Being your country's envoy to the United States is never an easy assignment. But Jordanian diplomat Marwan Muasher has had particularly good training for the job: before coming to Washington in June 1997, he spent a year as Jordan's first ambassador to former enemy, Israel.
"Most of the time, I stayed at the Dan Hotel [in Tel Aviv] because we had no official residence," said Muasher, who soon after arriving visited his Palestinian mother's former house in the ancient city of Jaffa, now a Tel Aviv suburb. "We had to start from scratch, in every sense of the word. Israelis and Jordanians had different expectations of the job. We were setting precedence in many ways, even though Egypt was the first Arab country to sign a peace treaty with Israel."
The 43-year-old ambassador, who speaks basic Hebrew in addition to English and his native Arabic, said his sojourn Israel was "interesting, tough and challenging" - and excellent preparation for his eventual appointment to the United States.
"Washington is also challenging and tough, but in different ways," said the softly-spoken diplomat. "There isn't the mental stress that was associated with being Jordan's first ambassador to Israel, but Washington is the centre of decision-making in the world, and the process is not controlled by one body alone. Washington is very rewarding in that sense."

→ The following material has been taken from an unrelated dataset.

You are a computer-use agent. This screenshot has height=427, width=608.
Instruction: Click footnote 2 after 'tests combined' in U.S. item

Muasher, Jordan's former minister of information, is a computer engineer by profession, with a bachelor's, master's and doctorate in that field from Purdue University. He says his country's relations with the United States have improved dramatically in the nine years since the Gulf War.

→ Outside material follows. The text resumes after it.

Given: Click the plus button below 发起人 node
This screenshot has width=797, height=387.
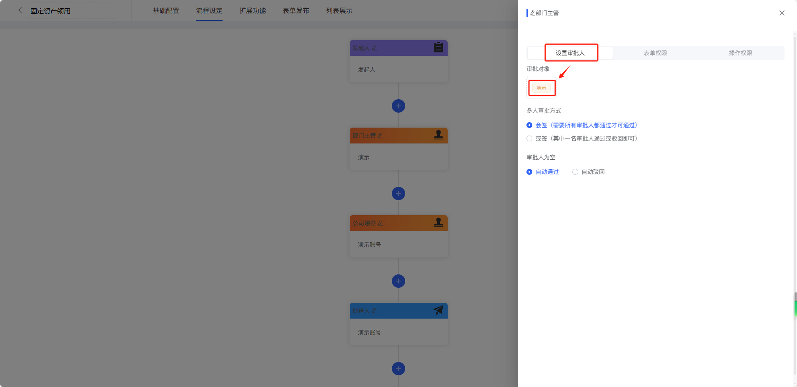Looking at the screenshot, I should pos(398,106).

"We were against Iraq's invasion of Kuwait from day one, but did not support the introduction of foreign troops to the area," he says. Nevertheless, he adds, "Jordan today enjoys wide and bi-partisan support. Our relations with Congress, the U.S. public and of course the Arab-American community is excellent. Certainly the peace process has had a lot to do with it. We have very good relations with American Jewish organisations, and have started a dialogue with them that has become institutionalised by now."
On the economic front, trade with the United States is still relatively insignificant. Jordan buys $400 million a year worth of US-manufactured automobiles, computers and heavy equipment, but only sells $15 million in exports to the United States - namely handicrafts and Dead Sea salts.
"We have already signed a partnership...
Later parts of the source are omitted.